Yöntem

PROJENİN BAĞLAMI

Göç hareketlerinin nüfusların karışmasına katkıda bulunduğu, farklı kültürleri bir arada var olmaya zorladığı ve karma kimlikler yarattığı, giderek daha da çokkültürlü hale gelen küreselleşmiş bir toplumda yaşıyoruz. Bu kozmopolit yapının bir gerilim ve içe kapanış kaynağı değil, bir zenginlik ve gelişim unsuru olmasını nasıl sağlayabiliriz? Bu bağlamda, bir arada varolma çabası kültürlerarası iletişimi sağlamak için yaratacağımız koşullara, yabancı kültürlerin temsilcilerini kucaklama ve çeşitlilikleri birleştirerek ortak noktalar oluşturma biçimimize bağlı olacaktır.

Avrupa bugün çelişkili bir durumla karşı karşıyadır: Bir yandan küresel ölçekte nüfuzunu korumak için göçmenlere kucak açma zorunluluğu, diğer yandan gündemin 2015 yılından bu yana sertleştirdiği ve sınırlarındaki silahlanmayla somutlaşan siyasal söylemde göç olgusunun dramatize edilmesi. Göçün insani kalkınma ve zenginlik unsuru olarak değer kazanması, “ötekinin” farklılıkları ve ayrılıklarıyla kabul edilmesinden, göç akımlarının tarihinin öğrenilmesinden, göç öykülerinin çeşitliliğinin bir değer olarak benimsenmesinden ve göçmen kökenli bireylerin Avrupa toplumundaki yerinin tanınmasından geçen önemli bir meseledir.
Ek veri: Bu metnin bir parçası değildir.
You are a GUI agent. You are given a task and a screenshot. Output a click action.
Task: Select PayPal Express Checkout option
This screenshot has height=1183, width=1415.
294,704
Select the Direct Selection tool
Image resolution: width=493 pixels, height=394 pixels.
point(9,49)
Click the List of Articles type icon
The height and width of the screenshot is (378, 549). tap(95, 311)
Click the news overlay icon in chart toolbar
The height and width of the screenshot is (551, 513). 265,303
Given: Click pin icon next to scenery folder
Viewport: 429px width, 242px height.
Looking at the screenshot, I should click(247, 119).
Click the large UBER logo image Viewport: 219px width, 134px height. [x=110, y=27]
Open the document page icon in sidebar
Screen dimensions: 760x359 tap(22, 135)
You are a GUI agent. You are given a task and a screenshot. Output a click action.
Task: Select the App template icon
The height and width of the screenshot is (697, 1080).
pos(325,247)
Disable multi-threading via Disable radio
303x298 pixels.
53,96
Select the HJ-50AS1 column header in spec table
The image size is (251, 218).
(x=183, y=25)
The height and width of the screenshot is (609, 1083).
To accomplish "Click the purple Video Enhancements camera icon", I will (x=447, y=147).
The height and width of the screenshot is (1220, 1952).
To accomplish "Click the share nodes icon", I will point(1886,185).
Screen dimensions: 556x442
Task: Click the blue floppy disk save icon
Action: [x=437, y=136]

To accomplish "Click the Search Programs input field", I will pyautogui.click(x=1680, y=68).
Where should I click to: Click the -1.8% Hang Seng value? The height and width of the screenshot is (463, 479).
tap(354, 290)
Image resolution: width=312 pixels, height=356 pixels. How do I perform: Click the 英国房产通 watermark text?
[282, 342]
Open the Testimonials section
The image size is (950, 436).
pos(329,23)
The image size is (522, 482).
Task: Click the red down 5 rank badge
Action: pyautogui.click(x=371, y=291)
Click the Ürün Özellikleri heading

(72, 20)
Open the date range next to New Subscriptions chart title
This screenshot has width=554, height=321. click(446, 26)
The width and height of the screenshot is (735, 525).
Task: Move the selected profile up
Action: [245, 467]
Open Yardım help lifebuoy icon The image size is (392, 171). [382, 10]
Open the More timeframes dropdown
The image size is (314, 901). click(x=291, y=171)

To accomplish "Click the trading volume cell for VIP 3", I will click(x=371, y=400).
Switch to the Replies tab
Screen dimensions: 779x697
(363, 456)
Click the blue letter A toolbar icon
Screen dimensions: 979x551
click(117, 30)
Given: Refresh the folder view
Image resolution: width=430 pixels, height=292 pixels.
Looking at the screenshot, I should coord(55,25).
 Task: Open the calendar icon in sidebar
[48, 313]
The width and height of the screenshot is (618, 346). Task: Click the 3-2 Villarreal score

Avrupa’nın inşası, ekonomik kalkınmanın sürüklendiği belirsizlik ve popülizmlerin yükselişiyle kırılganlaşmaktadır. Bu gözlem karşısında, bu alanın uyumunu pekiştirmek ve dayanışmayı yeniden inşa etmek için nasıl bir çok taraflı işbirliği hayal edebiliriz? Bölgeler arası işbirliğini nasıl yeniden düşünebilir ve mevcut bölgesel ağlardan destek alarak nasıl yeni sinerjiler yaratabiliriz?

Avrupa ekonomik krize karşı akılcı büyümeyi sağlamak amacıyla yeni stratejiler geliştirme hedefini benimsemiştir. Bilginin birlikte inşası ve paylaşılması yoluyla elde edilen kolektif akıl, yarının Avrupası için yeni değerlerin üretilmesini sağlayacak temel bir kaynaktır. Buluşmalar yaratma, yeni yönetişim ve işbirliği biçimlerini deneyimleme, yaratıcı toplulukları harekete geçirme becerisi de, bu süreçte seferber edilecek kaynaklar arasında yer almaktadır.

Siyasal seçkinlerin yaşadığı güven krizi Avrupa’nın değerleri ile çelişen aşırılıkçı hareketlerin yükselişiyle sonuçlanmakta, ulusal ve uluslararası düzeyde gözlemlenen bu durumu siyasal gündemler de desteklemektedir. Yarının sorunları karşısında bireyleri yeniden harekete geçirmek ve demokratik sistemi yeniden etkin hale getirmek için, yurttaşların siyasete olan güveni nasıl geri kazanılabilir? Yerel ve Avrupa düzeyinde kültürel çeşitliliğin bilincine varmaları için ne tür teşvik edici girişimlerde bulunulabilir?